Material for this exercise section start

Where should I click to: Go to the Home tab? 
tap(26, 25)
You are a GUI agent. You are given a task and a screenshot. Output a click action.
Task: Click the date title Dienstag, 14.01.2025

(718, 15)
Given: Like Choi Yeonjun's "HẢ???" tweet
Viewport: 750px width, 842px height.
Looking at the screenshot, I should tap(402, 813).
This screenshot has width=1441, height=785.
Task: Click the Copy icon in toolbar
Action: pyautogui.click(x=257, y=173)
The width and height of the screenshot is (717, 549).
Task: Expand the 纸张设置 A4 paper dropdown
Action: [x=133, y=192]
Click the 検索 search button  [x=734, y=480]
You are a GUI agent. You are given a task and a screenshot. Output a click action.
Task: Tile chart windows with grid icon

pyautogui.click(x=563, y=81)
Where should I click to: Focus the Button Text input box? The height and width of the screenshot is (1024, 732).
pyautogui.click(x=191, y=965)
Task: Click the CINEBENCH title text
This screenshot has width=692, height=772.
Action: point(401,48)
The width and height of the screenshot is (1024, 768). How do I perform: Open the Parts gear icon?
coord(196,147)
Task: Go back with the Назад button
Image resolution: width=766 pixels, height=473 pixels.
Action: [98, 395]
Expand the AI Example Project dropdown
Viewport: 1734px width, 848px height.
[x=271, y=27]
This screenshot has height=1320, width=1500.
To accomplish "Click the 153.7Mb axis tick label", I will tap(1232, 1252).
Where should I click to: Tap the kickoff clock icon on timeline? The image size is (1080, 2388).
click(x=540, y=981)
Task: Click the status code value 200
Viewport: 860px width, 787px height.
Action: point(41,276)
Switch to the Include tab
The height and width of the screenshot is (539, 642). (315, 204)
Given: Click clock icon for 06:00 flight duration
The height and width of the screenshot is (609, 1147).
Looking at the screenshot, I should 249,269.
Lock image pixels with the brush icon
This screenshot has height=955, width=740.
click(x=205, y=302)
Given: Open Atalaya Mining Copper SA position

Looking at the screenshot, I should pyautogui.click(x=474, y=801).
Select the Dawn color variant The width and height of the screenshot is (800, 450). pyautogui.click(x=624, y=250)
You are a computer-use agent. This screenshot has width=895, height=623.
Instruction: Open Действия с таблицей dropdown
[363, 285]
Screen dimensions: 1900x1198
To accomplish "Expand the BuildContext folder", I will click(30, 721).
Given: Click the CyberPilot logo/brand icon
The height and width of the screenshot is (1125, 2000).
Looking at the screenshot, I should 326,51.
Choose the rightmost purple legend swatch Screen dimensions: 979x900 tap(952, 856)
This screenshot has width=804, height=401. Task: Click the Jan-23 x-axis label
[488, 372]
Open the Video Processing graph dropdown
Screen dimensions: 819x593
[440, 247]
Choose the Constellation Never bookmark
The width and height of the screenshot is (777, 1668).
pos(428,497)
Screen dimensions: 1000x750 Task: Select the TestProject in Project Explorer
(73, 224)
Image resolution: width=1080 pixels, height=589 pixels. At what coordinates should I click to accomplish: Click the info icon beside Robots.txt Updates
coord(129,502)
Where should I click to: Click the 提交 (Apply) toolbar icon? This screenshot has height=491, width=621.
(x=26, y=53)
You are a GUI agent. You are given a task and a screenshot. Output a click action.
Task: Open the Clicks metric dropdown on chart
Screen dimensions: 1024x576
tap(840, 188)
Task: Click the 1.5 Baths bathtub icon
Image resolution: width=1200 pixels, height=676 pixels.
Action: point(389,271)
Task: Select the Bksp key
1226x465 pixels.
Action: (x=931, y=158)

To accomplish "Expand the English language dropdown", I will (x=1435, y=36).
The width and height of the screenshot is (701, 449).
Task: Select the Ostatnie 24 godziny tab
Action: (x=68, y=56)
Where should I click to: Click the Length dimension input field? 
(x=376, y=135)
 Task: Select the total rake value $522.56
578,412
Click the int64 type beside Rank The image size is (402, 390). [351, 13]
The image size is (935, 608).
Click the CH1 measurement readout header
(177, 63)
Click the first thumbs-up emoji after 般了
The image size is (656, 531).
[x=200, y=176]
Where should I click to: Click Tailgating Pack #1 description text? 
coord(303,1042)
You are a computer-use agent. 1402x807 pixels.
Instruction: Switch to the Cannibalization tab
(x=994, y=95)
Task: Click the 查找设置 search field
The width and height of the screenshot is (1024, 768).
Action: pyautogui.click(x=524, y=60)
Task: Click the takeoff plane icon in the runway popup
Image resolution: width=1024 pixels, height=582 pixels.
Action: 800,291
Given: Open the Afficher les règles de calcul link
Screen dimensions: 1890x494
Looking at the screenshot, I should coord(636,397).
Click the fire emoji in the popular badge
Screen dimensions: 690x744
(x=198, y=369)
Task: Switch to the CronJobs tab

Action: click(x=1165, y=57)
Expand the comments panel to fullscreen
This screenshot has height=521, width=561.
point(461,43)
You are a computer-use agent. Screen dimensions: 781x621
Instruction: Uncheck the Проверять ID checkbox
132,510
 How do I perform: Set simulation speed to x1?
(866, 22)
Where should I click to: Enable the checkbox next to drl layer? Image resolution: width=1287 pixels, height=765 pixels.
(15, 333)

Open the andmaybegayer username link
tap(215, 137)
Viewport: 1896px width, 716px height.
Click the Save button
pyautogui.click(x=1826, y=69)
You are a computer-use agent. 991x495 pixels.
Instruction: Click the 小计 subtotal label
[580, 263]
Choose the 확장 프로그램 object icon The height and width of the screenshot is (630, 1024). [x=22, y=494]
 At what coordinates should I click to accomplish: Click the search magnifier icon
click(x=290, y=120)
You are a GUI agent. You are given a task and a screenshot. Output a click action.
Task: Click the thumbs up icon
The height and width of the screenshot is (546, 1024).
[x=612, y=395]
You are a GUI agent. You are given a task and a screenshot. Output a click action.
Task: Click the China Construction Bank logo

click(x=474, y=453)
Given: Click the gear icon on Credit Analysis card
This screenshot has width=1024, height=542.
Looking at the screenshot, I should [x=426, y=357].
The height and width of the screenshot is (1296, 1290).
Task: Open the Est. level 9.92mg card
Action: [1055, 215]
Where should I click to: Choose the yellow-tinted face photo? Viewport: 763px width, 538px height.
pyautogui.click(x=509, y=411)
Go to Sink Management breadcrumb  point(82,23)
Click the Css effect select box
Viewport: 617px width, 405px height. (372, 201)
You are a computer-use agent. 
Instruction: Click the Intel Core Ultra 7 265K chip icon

Material for this exercise section end

No lines before the one containing "Task: Click the China Construction Bank logo" belong in the answer; write out that line and each one after it exactly, through the end of the records.

— Response area —
Task: Click the China Construction Bank logo

click(x=474, y=453)
Given: Click the gear icon on Credit Analysis card
This screenshot has width=1024, height=542.
Looking at the screenshot, I should [x=426, y=357].
The height and width of the screenshot is (1296, 1290).
Task: Open the Est. level 9.92mg card
Action: [1055, 215]
Where should I click to: Choose the yellow-tinted face photo? Viewport: 763px width, 538px height.
pyautogui.click(x=509, y=411)
Go to Sink Management breadcrumb  point(82,23)
Click the Css effect select box
Viewport: 617px width, 405px height. (372, 201)
You are a computer-use agent. 
Instruction: Click the Intel Core Ultra 7 265K chip icon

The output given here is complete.